Die Autobiographie, ob nun von schreibenden Laien, Halbprofis oder gewitzten Schreibkünstlern verfaßt, muß auf ihre Motivationen und Intentionen hin untersucht werden, die offen genannten und die verborgenen. Versuche, die locker, episodisch strukturierten Memoiren von der formstrengen Autobiographie definitorisch zu unterscheiden, scheitern an den Mischformen, die die Mehrheit der Gattungsexemplare ausmachen. Wer nur die künstlerisch anspruchsvollen Spitzenwerke in den Blick nähme, ließe wichtige öffentlichkeitswirksame Zeitzeugnisse am Wege liegen.

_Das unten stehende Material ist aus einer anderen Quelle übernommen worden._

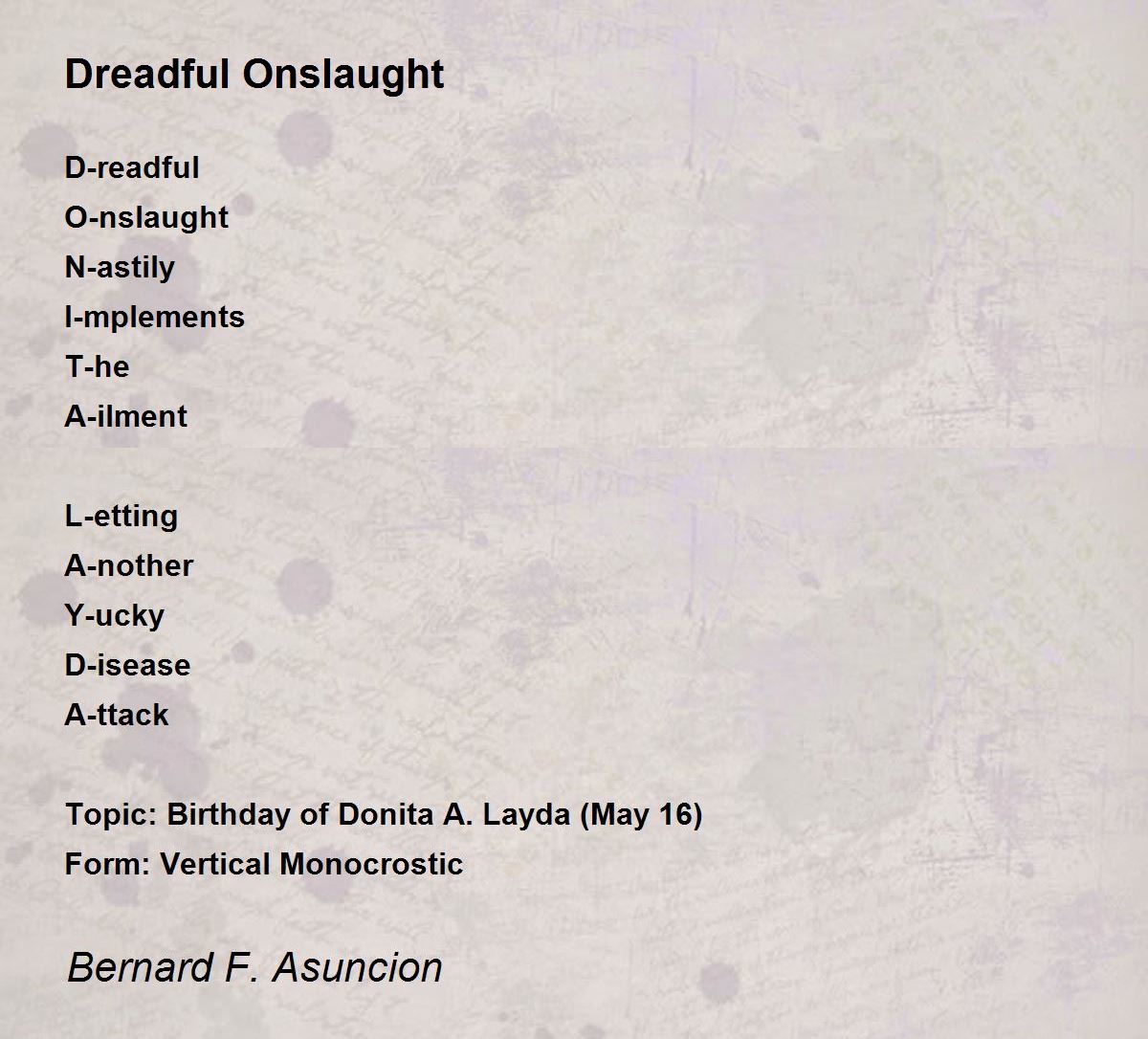This screenshot has width=1148, height=1039.
Task: Click the line N-astily
Action: [120, 268]
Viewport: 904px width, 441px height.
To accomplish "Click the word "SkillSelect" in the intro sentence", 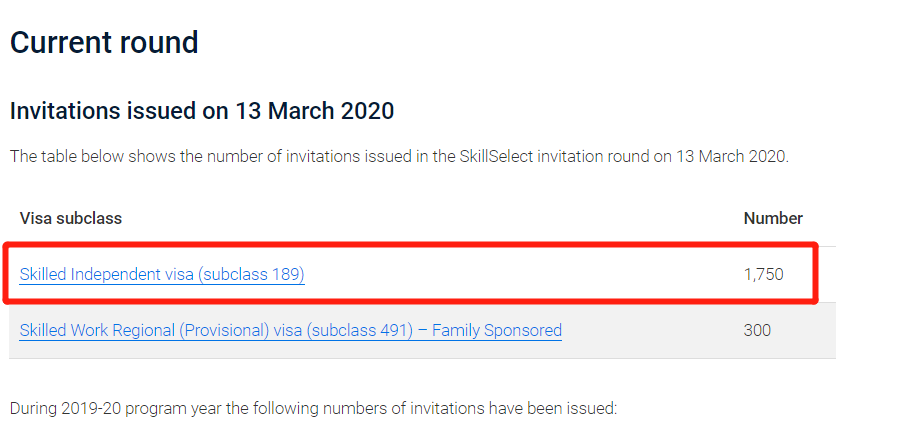I will coord(497,156).
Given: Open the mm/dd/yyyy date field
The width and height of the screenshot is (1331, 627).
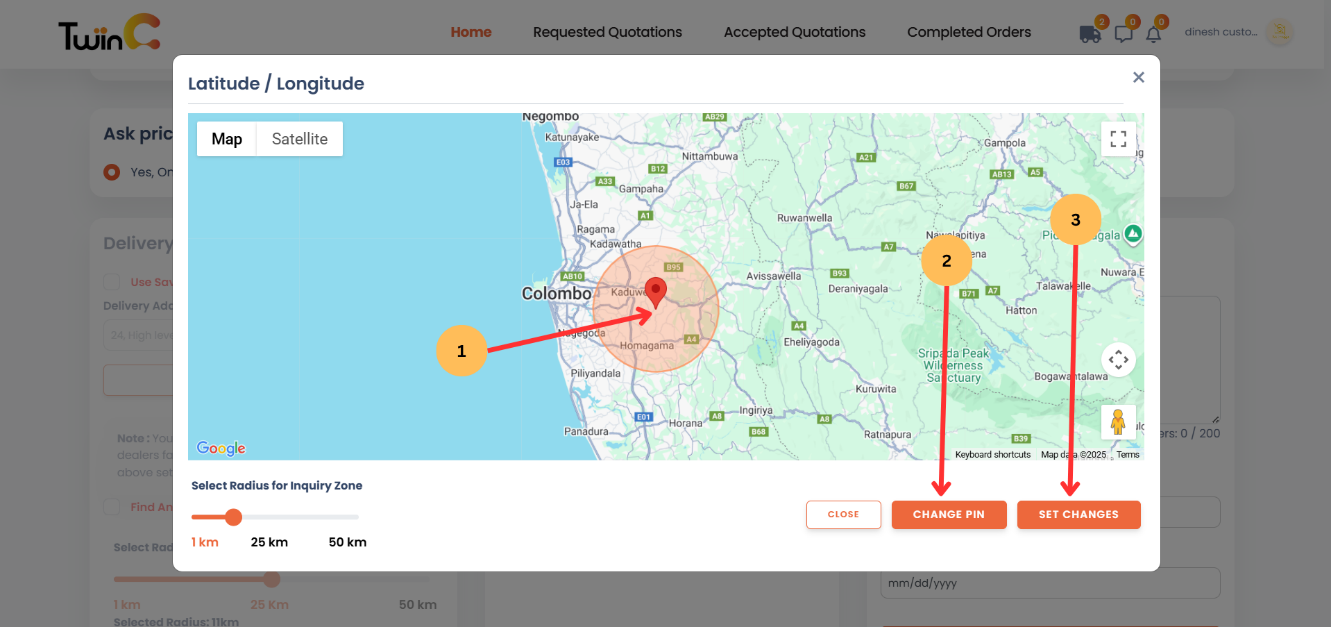Looking at the screenshot, I should click(x=1049, y=583).
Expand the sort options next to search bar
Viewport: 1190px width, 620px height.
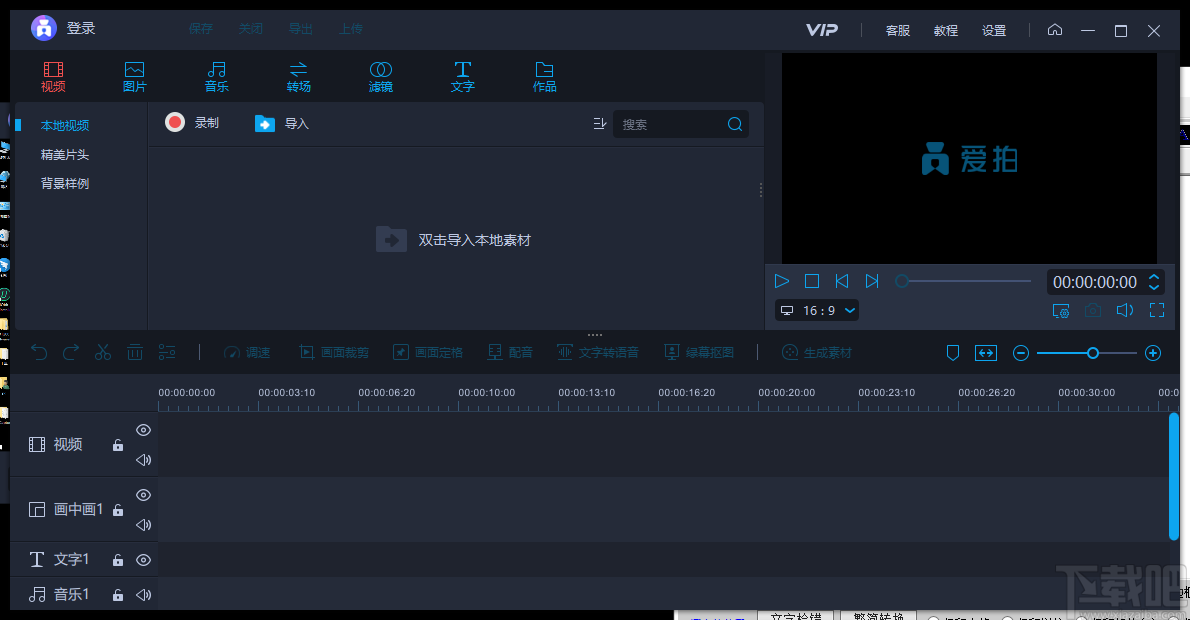click(x=599, y=124)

I. Selbstdarstellung als Selbsttäuschung
Vor allem in Phasen des gesellschaftlichen Um-bruchs empfinden viele das Bedürfnis, über sich selbst und über die unvorhergesehene neue Lage Klarheit zu gewinnen. Das läßt sich gegenwärtig im Bereich der einstigen DDR gut beobachten. Es ist die Zeit der Rechtfertigungen und Anklagen, der Absagen und Selbstvergewisserungen, der Treuebekundungen und der Umorientierungen.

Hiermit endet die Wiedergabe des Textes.